The 2026 LSU Baseball team isn’t just bad, they are now awful at historic levels.
The Tigers (24-21, 6-15) were swept for a third consecutive weekend, this time on the road in Starkville, and have now lost a program-record nine straight SEC games. Even more agonizing for LSU is the Tigers scored three runs in the first inning of all three games, only to lose every game.
Friday: Mississippi State 10, LSU 8 (11 innings)
In hindsight, Friday should have served as an omen of things to come this weekend.
Casan Evans was a last-minute scratch from his normal Friday start after some right arm discomfort following some pregame stretching. The LSU pitching staff, already down one starter for the rest of the season, would try and have to survive two different bullpen games and couldn’t get it done.

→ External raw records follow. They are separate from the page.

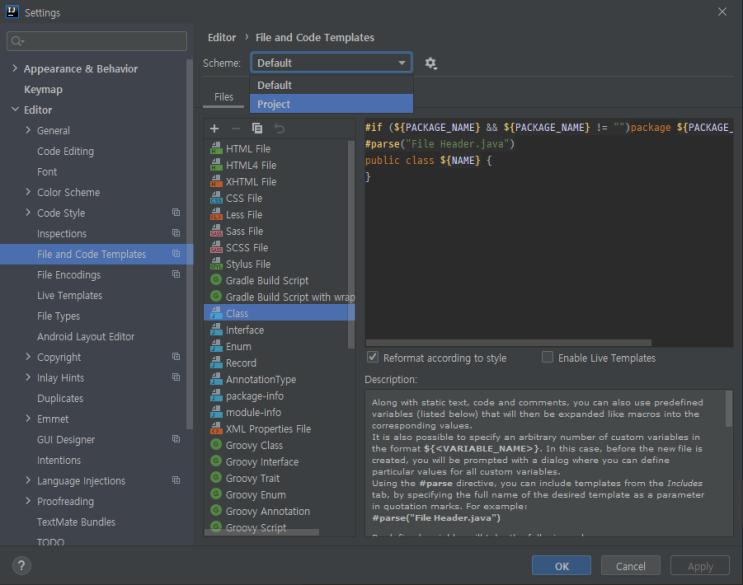Click the Cancel button

tap(630, 566)
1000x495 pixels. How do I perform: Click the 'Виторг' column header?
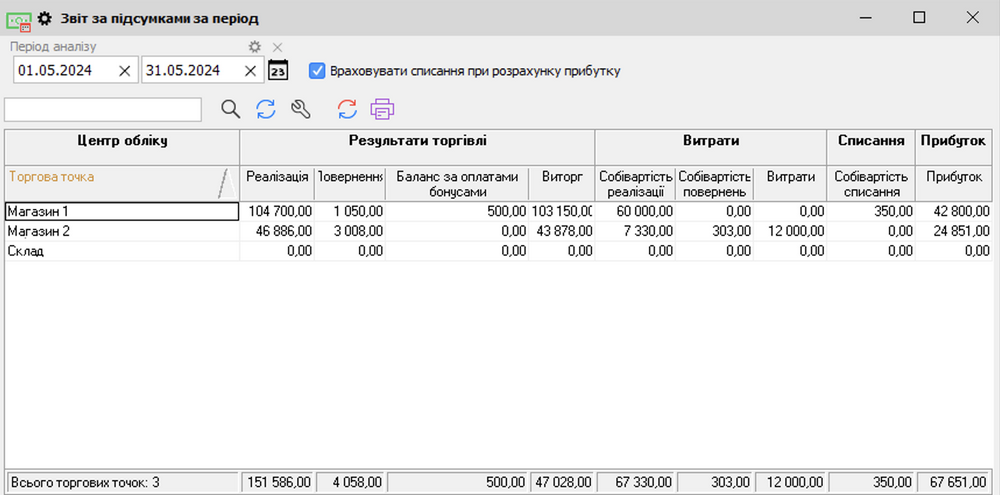561,177
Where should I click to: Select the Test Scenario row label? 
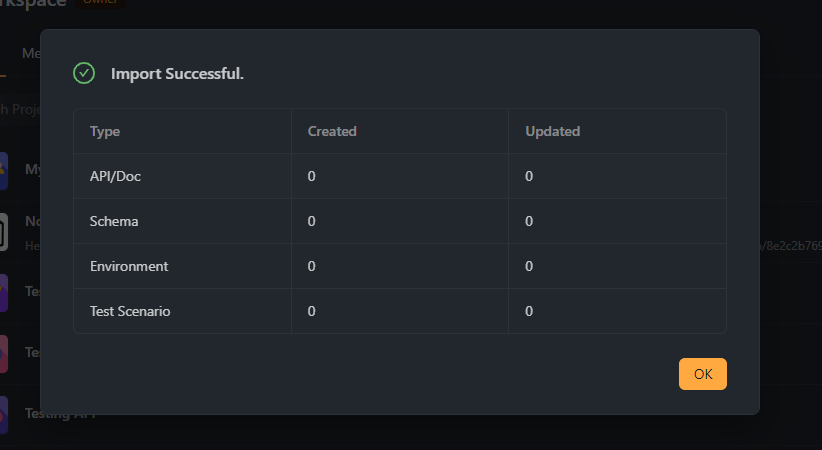(130, 312)
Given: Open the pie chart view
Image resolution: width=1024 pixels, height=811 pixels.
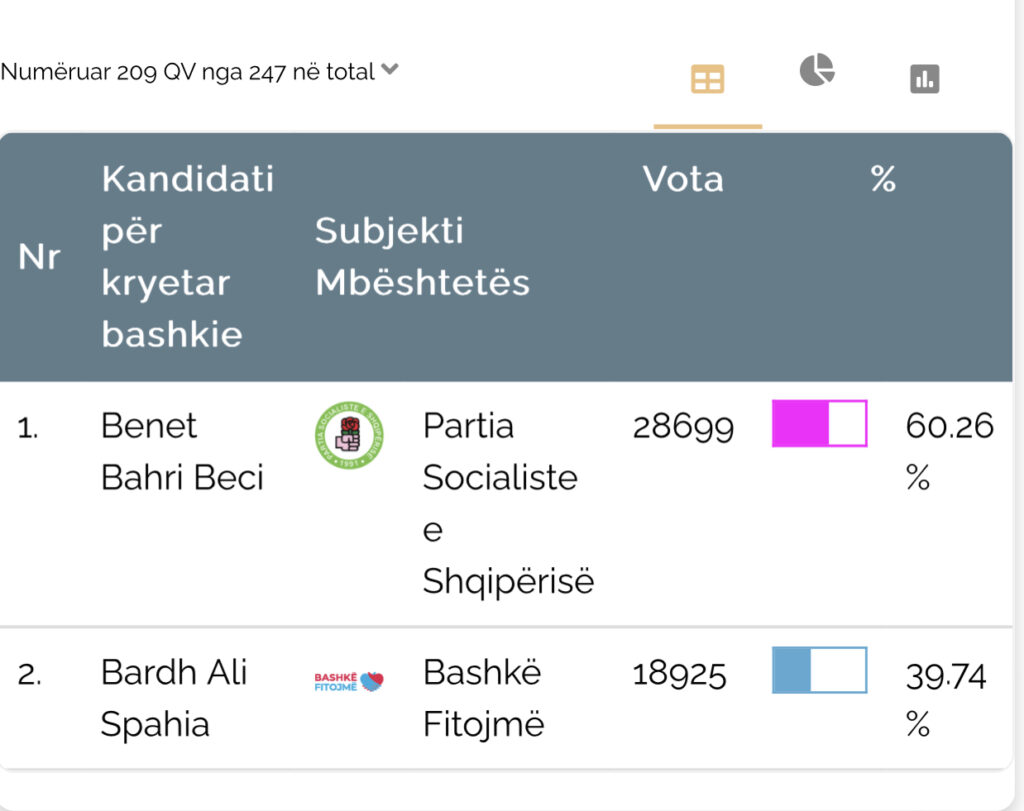Looking at the screenshot, I should 816,71.
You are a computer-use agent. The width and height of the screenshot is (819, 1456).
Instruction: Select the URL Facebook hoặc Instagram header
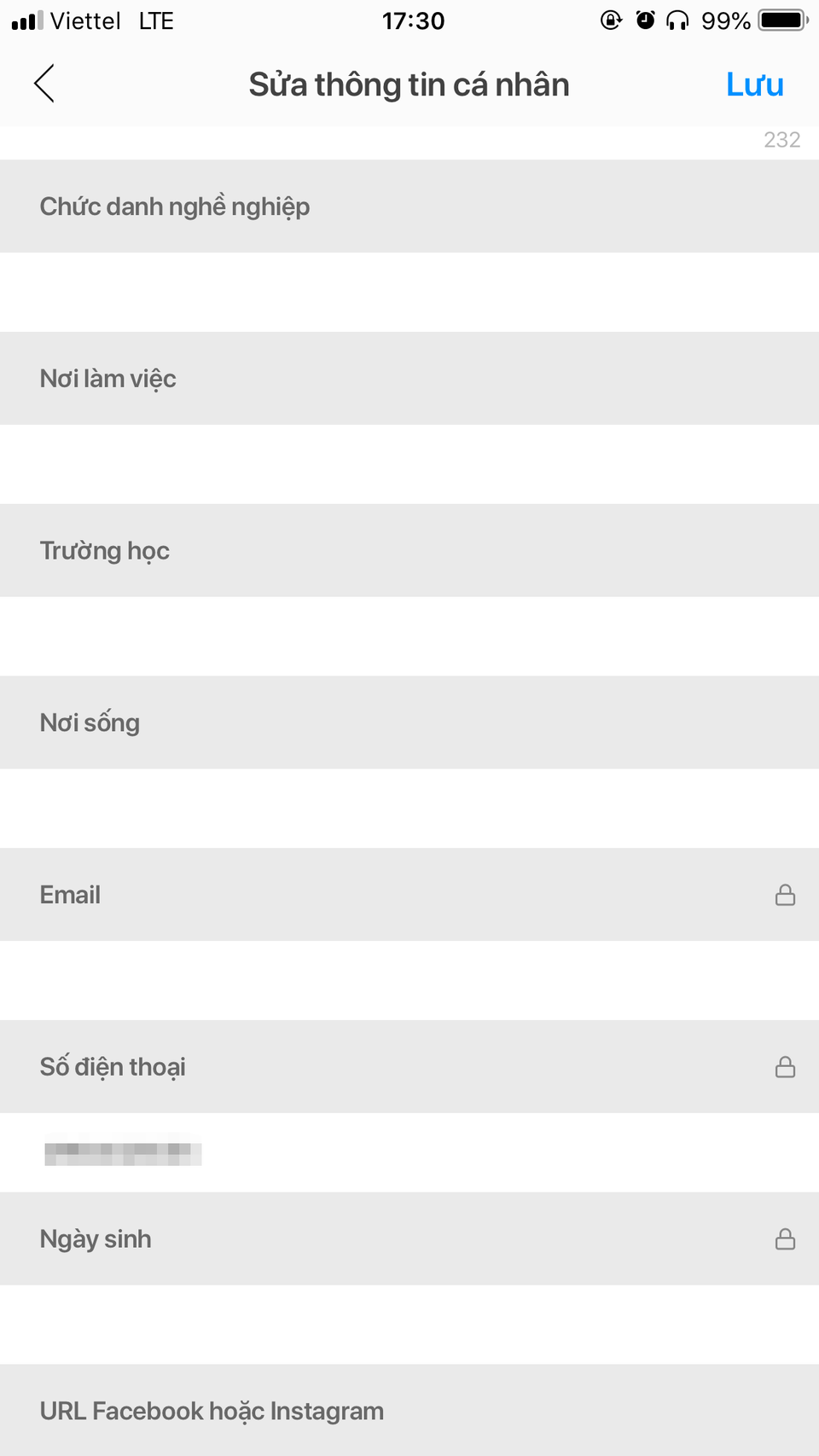pos(212,1411)
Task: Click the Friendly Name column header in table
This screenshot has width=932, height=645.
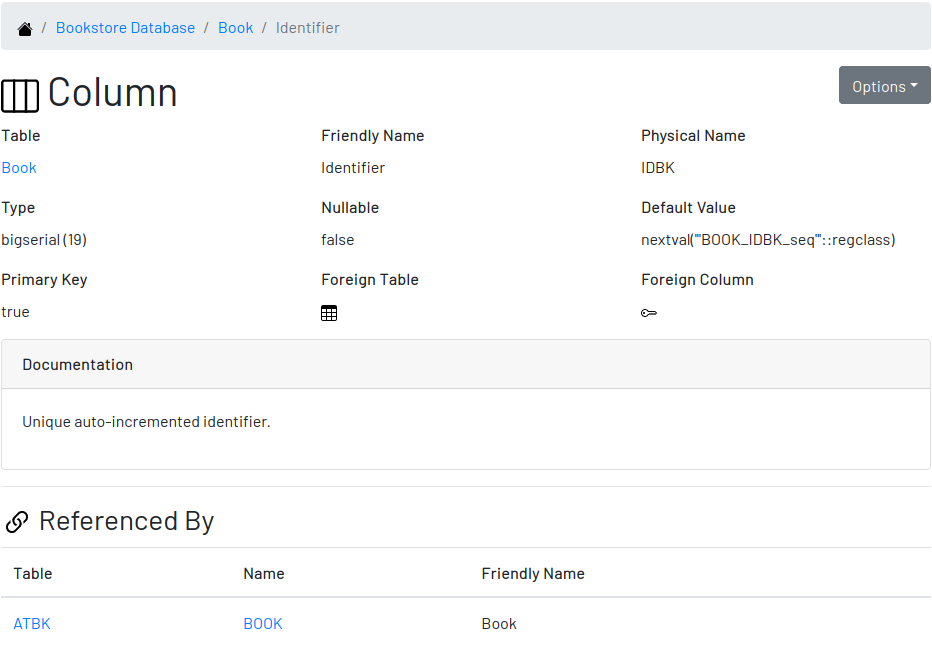Action: tap(533, 574)
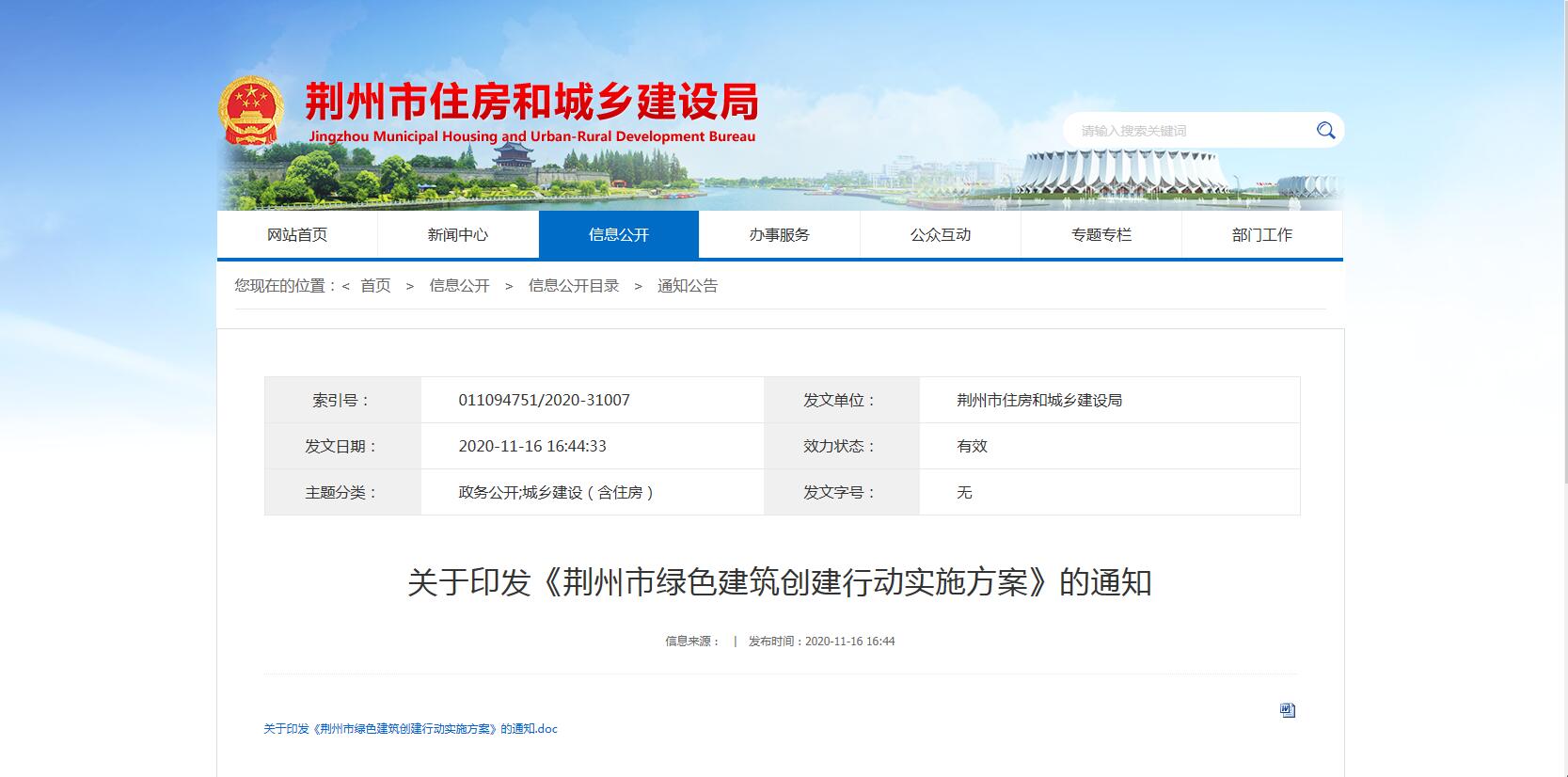Click the Word document icon

coord(1288,710)
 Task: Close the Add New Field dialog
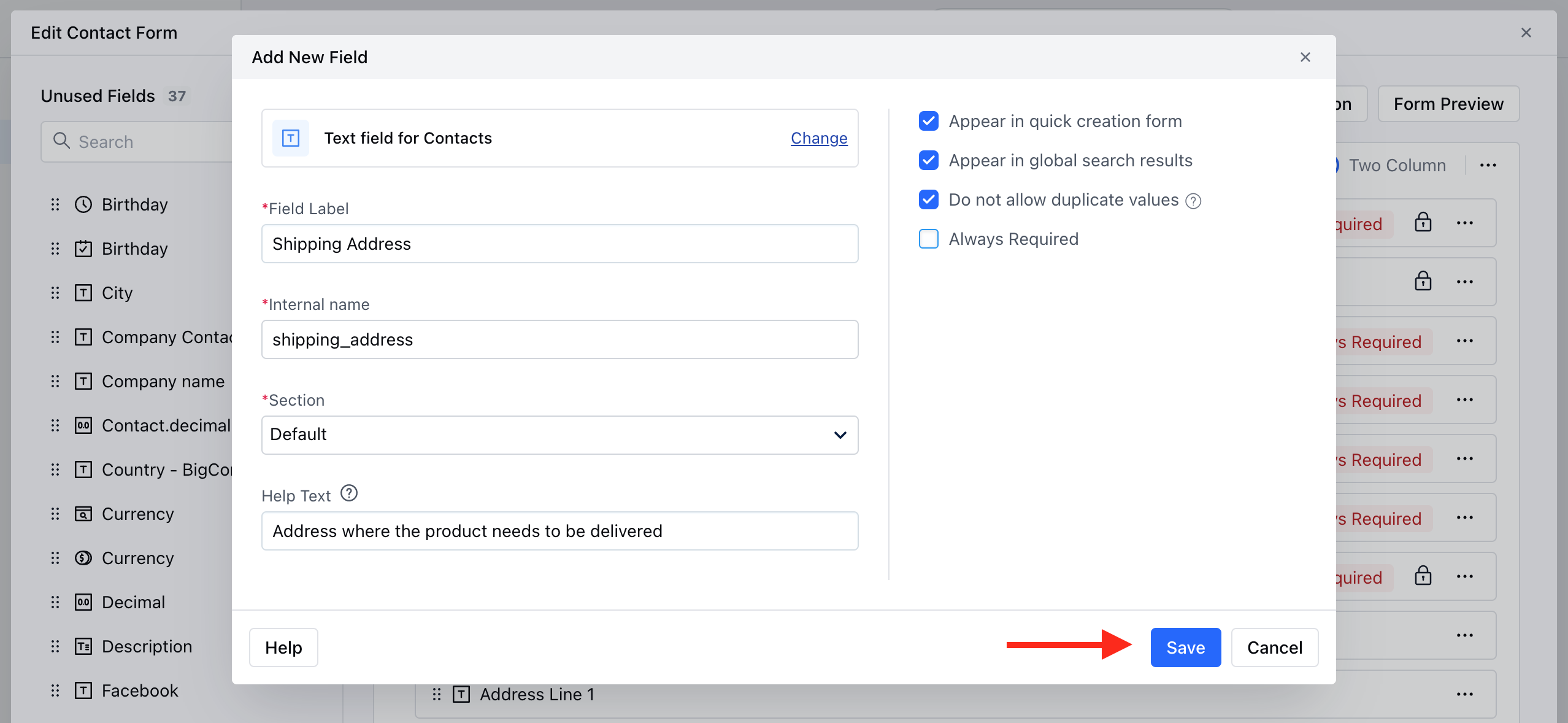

LSU led 7-4 after four innings and had an 8-7 lead going into the bottom of the ninth but couldn’t hold either lead. Bulldog catcher Kevin Milewski hit a walk-off two-run homer off of Zac Cowan in the 11th to win the opener for Mississippi State.
Saturday: Mississippi State 9, LSU 8
Stop me when you’ve heard this before: William Schmidt was pretty good, but incredibly inefficient.
Schmidt threw 89 pitches in which he struck out five, walked three, allowed three hits and two runs…and only lasted four innings. For an LSU pitching staff that used seven pitchers in Friday night’s extra innings game, the team desperately needed a quality start from Schmidt, but instead he only got LSU 12 outs.
Even without Schmidt not eating as many outs as you would like, LSU still had a 7-2 lead after five innings and couldn’t hold onto that one either. State scored seven runs over the final two innings, highlighted by a seventh inning grand slam from Jacob Parker to tie the game. Noah Sullivan gave Mississippi State the lead in the eighth with an RBI single, and a second run came home thanks to an infielder error.
Sunday: Mississippi State 13, LSU 8
Same shit different day.
LSU had a 3-0 lead going into the bottom of the first, 5-3 after three innings, and 8-5 going into the bottom of the sixth. Then Mississippi State responded with eight runs over its final three innings to win comfortably.
If there is a silver lining, it was the freshmen tandem of Mason Braun and Omar Serna combined for six hits and three RBI. Braun had an RBI triple, while Serna hit a two-run homer, his third homer of the series.
“They are two of our best hitters right now,” Jay Johnson said after Sunday’s loss. “That is a positive, a silver lining, and I like the makeup up the people that they are and what they are going to mean to our program going forward. We can build off of the experience they’re gaining now.”
It’s time we pull the plug on this baseball season. At 6-15 in league play, LSU’s season is more or less over.
I don’t mean to speak in absolutes, but barring a sweep in each of the final three weekends, or winning the SEC Tournament, LSU’s season will end in Hoover. Think about that: the calendar hasn’t even flipped to May yet and we’re closing the book on this baseball season.
Up next, not that it really matters, LSU will be at home for a Tuesday night game against Southeastern. They’ll then host South Carolina, one of the only two teams with a worse SEC record than LSU, this weekend. Surely LSU can snap this losing streak against the Gamecocks…right?